Expongamos las soluciones o hipótesis que se han sucedido en la historia del pensamiento acerca de la existencia o naturaleza del alma de los animales, problema de más importancia y alcance del que a primera vista pudiera parecer, pues, aparte de que es el dato primario para la constitución de la Psicología comparada, sirve también de base a la concepción de la realidad como un todo orgánico, jerárquicamente dispuesto o diferenciado e interiormente animado por la Psiquis o por un principio interno de acción, determinado en cada ser según grados enteramente propios.

La más antigua de las teorías acerca de la existencia del alma de los animales es la de la Metempsicosis, que considera los cuerpos de los animales como otros tantos lugares de castigo para el alma de los hombres.

Pero aparte estas almas cautivas, degeneradas de su racionalidad por el pecado, Pitágoras y Platón reconocían también en los animales un principio particular, el alma sensitiva. Anaxágoras no admitía ninguna diferencia esencial entre el alma de los animales y la de los hombres; porque, según él, lo que a unos y otros daba el movimiento, la sensibilidad y la vida, era la inteligencia universal, el alma del mundo, que, después de haber aseado la naturaleza del caos, se revelaba igualmente en todos los seres animados en proporciones análogas a sus diferentes organizaciones.

Aristóteles concedía a las bestias un alma sensitiva y motriz y a todos los seres organizados el alma nutritiva, opinión aceptada con más o menos restricciones por la Escolástica, la que imperó hasta el advenimiento de Descartes.

Concibió Descartes como característica del alma el pensamiento y que las funciones vitales podían explicarse por leyes exclusivamente mecánicas y concluyó después afirmando que los animales son verdaderas máquinas autómatas, privados de instinto y sensibilidad. Se llegó por Mallebranche a considerar que los animales no tienen sensibilidad ninguna y aun los maltrataba en tal convicción y hubo pensador que comparaba los gritos de dolor de los animales con el chirrido o roce de una puerta.

Esta teoría de Descartes había sido previamente concebida —la de los animales máquinas—, por nuestro compatriota Gómez Pereira, médico del siglo xvi, que la expuso en su libro la Margarita Antoniana, publicado por primera vez en Medina en 1554. De la Margarita Antoniana ha hecho un estudio crítico y concienzudo el Sr. Menéndez Pelayo en la Revista de Espada. La doctrina de Gómez Pereira fue más tarde combatida por el P. Feijóo.

La Monadología de Leibniz concedía a los animales el alma sensitiva y Bacón pretendió reproducir el error cartesiano.
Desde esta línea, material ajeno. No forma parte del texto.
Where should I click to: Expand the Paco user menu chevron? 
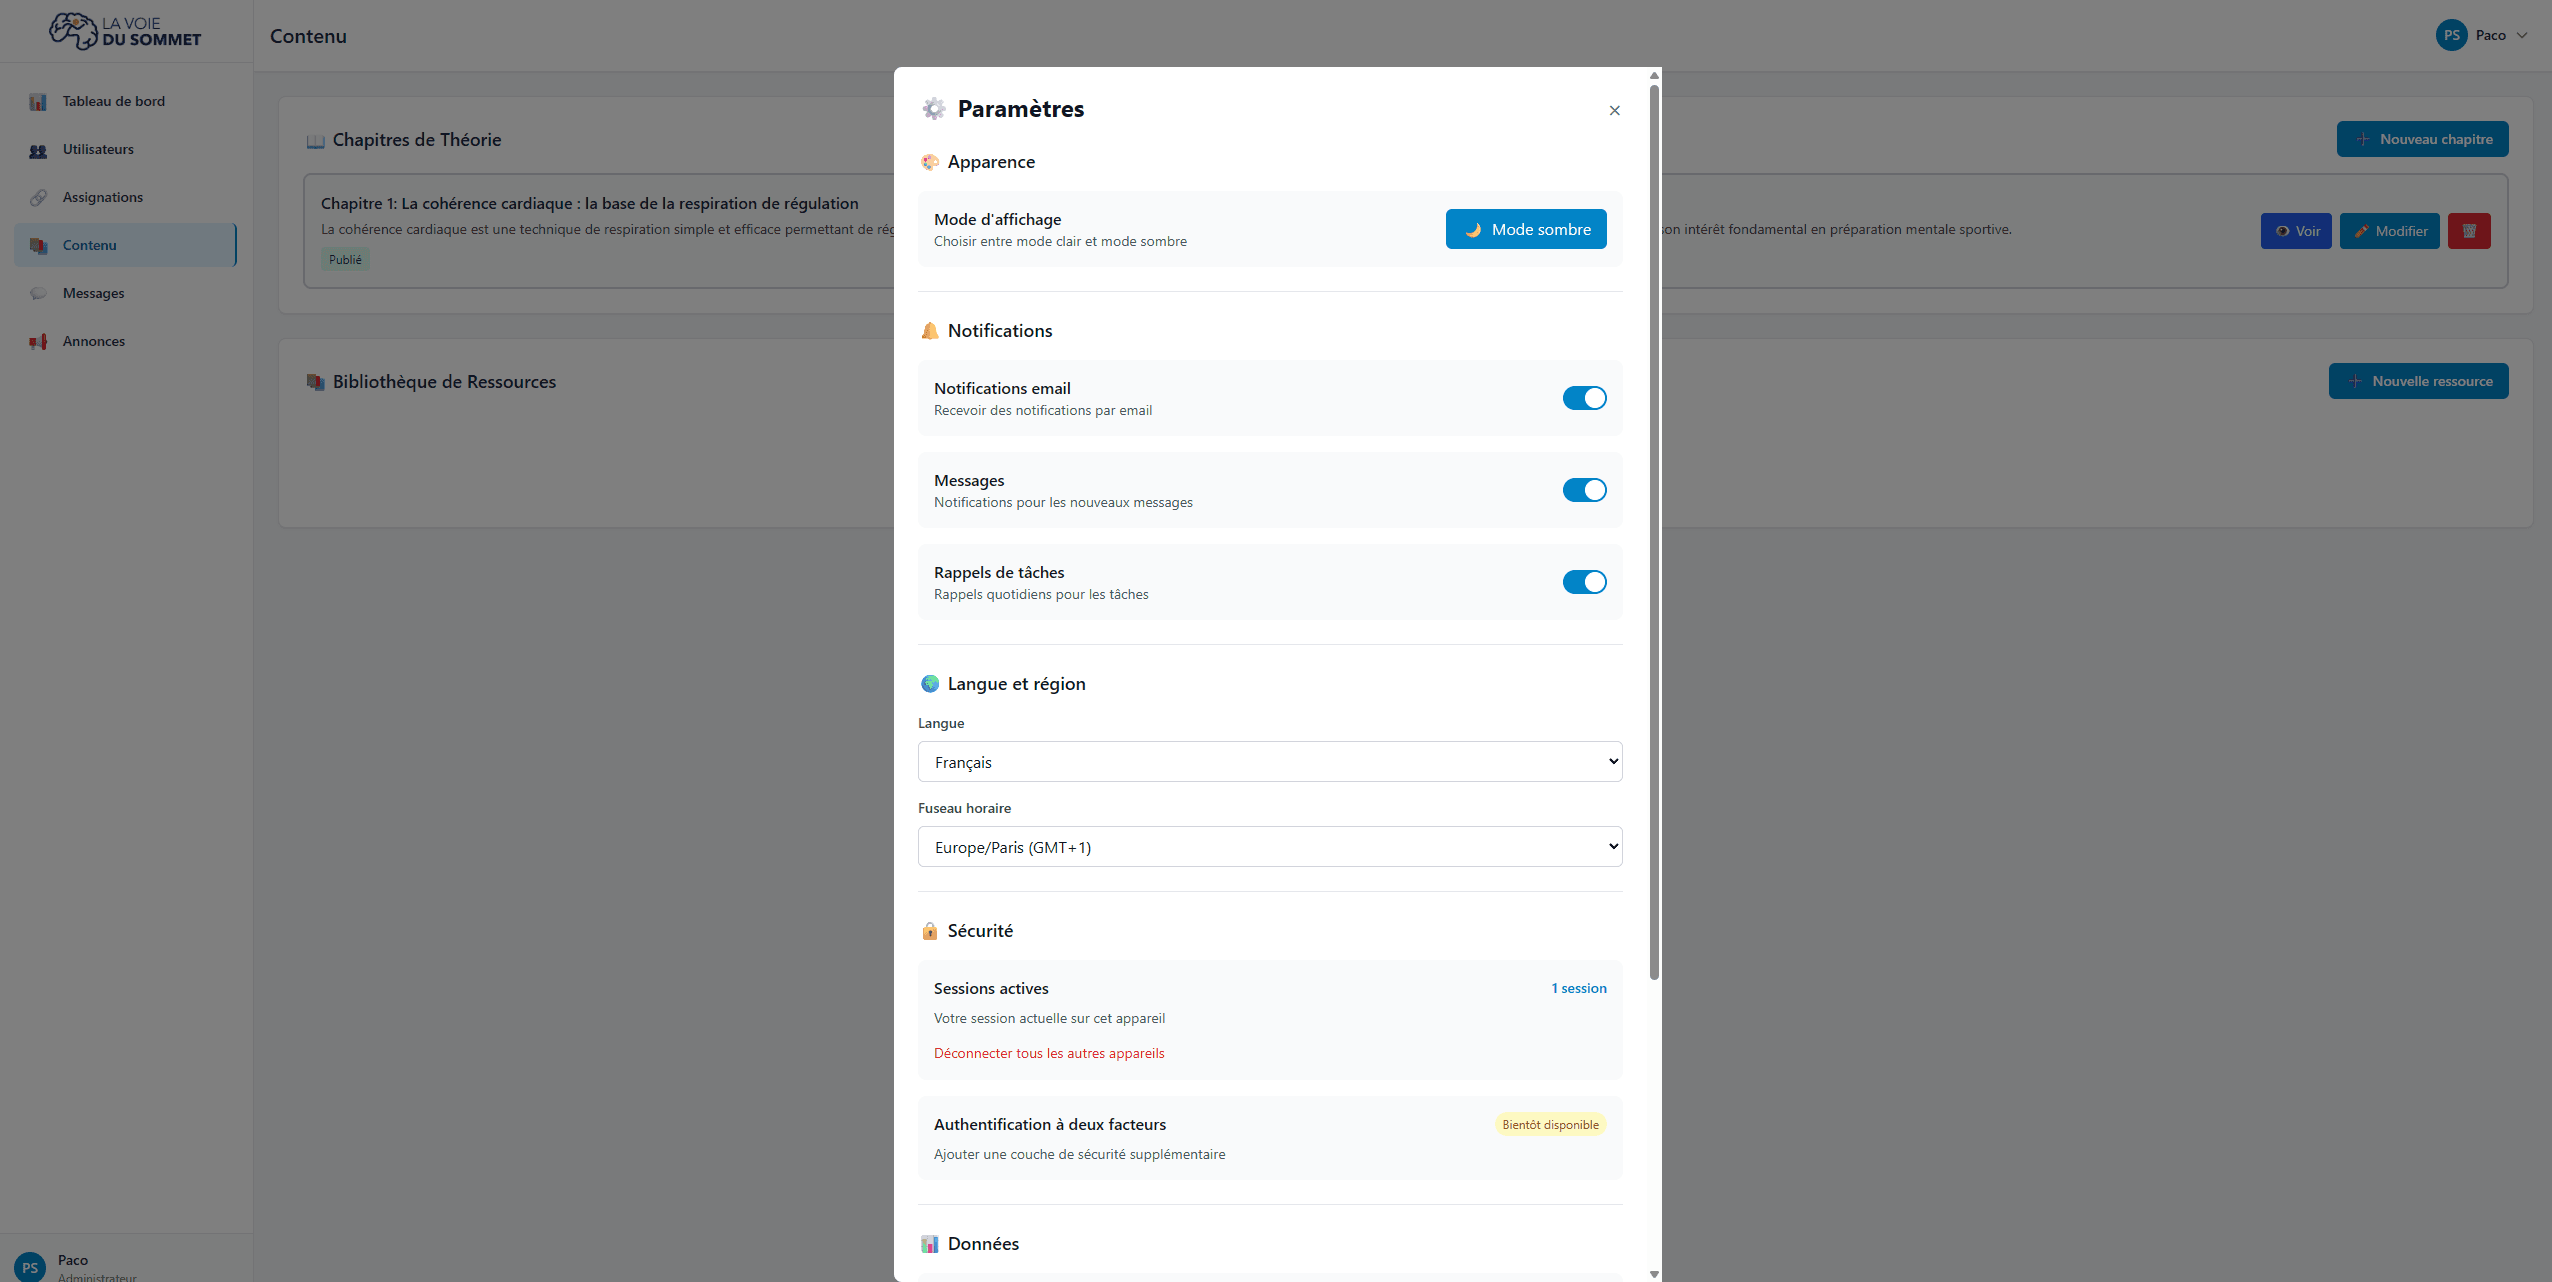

Condillac reproduce la idea de Anaxágoras y concede al bruto las mismas facultades que al hombre, sin establecer entre ellos otra diferencia que la que resulta de sus necesidades, que son a la vez efecto de su distinta organización.

La filosofía y la ciencia modernas están contextes en reconocer en los animales (algunos en las plantas) la existencia de la vida psíquica, pues las observaciones recogidas ponen fuera de duda la realidad del principio anímico hasta en los últimos grupos de la serie zoológica.

Es, como decíamos al principio, este problema la base de la Psicología comparada, y las consecuencias en él implícitas pueden modificar el concepto ético y jurídico de la vida.

Tratando del estado de la cuestión, ha publicado el Sr. Giner de los Ríos (F.) un trabajo valiosísimo (El alma de los animales), coleccionado en sus Estudios filosóficos y religiosos, donde con abundancia de crítica y exceso de erudición se exponen todas las referencias, precedentes y consiguientes que interesan a tan vital problema. En su contenido doctrinal y en las numerosas notas que le acompañan encontrará el lector cuantos indicios bibliográficos estime necesarios para examinar a fondo y en todos sus detalles este problema.

Recientemente se han ocupado de este mismo asunto Lucbock, y Taylor y Reimarus en su Psicología de las bestias.